Image à la une : l’Oued Fez, cliché Bouhsira vers 1920. « Vous vous trouvez soudain sur le bord d’un oued calme, silencieux, plus ou moins large suivant les terrains ; vous longez ce canal imprévu et vous êtes attentif pendant quelques minutes à distinguer le sens du courant jusqu’au moment où une légère dépression du lit de la rivière vient vous tirer d’embarras. » Mammeri dans Oued-Fez 1917
J’ai trouvé dans la revue France-Maroc de Juillet 1919, ce texte intitulé « Oued-Fez » écrit le 24 mars 1917 par Mammeri, instituteur à Fès-Jdid, qui nous raconte l’oued Fez dans sa traversée de la ville de Fès, de sa naissance à Ras el Ma jusqu’à son éloignement vers le Sebou et l’Océan.
Quand vous suivez la campagne de Fez, du côté de l’Aguedal, à l’ouest de la ville, et que vous vous plaisez à parcourir lentement ces larges espaces couverts de gazon qui s’offrent à vous, vous vous trouvez tout à coup dans une verdure plus abondante, sillonnée dans tous les sens de petits sentiers envahis en majeure partie par une herbe douce semée de pâquerettes ; quelques touffes plus fortes forment des monticules à mesure que vous vous enfoncez dans les champs.
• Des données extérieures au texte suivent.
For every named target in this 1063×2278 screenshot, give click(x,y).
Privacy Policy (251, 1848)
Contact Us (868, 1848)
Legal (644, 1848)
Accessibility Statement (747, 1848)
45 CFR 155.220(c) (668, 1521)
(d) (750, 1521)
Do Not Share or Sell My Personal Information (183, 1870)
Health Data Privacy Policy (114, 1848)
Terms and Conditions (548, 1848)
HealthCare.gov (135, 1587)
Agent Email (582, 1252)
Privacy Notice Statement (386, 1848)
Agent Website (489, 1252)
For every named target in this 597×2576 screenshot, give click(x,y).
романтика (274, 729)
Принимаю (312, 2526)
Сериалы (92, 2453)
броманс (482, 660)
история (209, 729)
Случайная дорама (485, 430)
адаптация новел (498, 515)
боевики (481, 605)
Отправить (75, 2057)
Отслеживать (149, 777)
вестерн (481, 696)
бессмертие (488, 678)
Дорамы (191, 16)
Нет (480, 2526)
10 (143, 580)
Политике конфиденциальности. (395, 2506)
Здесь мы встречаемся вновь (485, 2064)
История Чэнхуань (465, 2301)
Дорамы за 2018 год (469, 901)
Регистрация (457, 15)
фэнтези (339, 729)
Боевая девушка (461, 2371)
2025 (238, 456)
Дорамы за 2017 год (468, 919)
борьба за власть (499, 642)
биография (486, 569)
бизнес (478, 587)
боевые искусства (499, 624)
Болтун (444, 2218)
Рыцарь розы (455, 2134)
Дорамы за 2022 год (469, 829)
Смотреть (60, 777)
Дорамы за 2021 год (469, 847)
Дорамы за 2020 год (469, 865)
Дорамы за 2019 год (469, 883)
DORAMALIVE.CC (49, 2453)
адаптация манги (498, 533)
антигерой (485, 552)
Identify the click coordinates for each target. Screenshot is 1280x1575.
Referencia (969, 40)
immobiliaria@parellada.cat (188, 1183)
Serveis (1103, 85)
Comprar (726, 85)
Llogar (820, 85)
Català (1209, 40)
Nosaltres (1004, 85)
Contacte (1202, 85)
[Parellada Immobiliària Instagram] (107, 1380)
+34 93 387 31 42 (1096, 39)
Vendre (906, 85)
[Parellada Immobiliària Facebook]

Vos regards sont attirés par un horizon vague et lointain de lignes indécises où se détache la silhouette de quelque cheval en pâture, et vous cherchez vainement les limites de ce paysage qui vous séduit. Vous vous trouvez soudain sur le bord d’un oued calme, silencieux, plus ou moins large suivant les terrains ; vous longez ce canal imprévu et vous êtes attentif pendant quelques minutes à distinguer le sens du courant jusqu’au moment où une légère dépression du lit de la rivière vient vous tirer d’embarras. C’est l’oued Djouaher qui se déroule devant vous avant de faire son entrée dans la ville de Fez. Il se divise alors en deux branches : la première va directement vers la Makina, passe près de Bab Dekaken, sous la Grande Cour, descend vers Bou Djeloud et s’infiltre dans la médina par différentes canalisations. La deuxième après avoir contourné le mellah sous le nom d’oued Zitoun, – rivière des oliviers – traverse le quartier sud de la ville, s’appelant encore oued Bou Khrareb – rivière des détritus – et oued Masmouda – du nom du quartier traversé, habité par des gens de la tribu des Masmoudas – et va rejoindre la première branche, devenue oued Zhoun – la rivière lente – pour former en aval de la ville l’oued Fez, qui écoule ses eaux vers le Sebou.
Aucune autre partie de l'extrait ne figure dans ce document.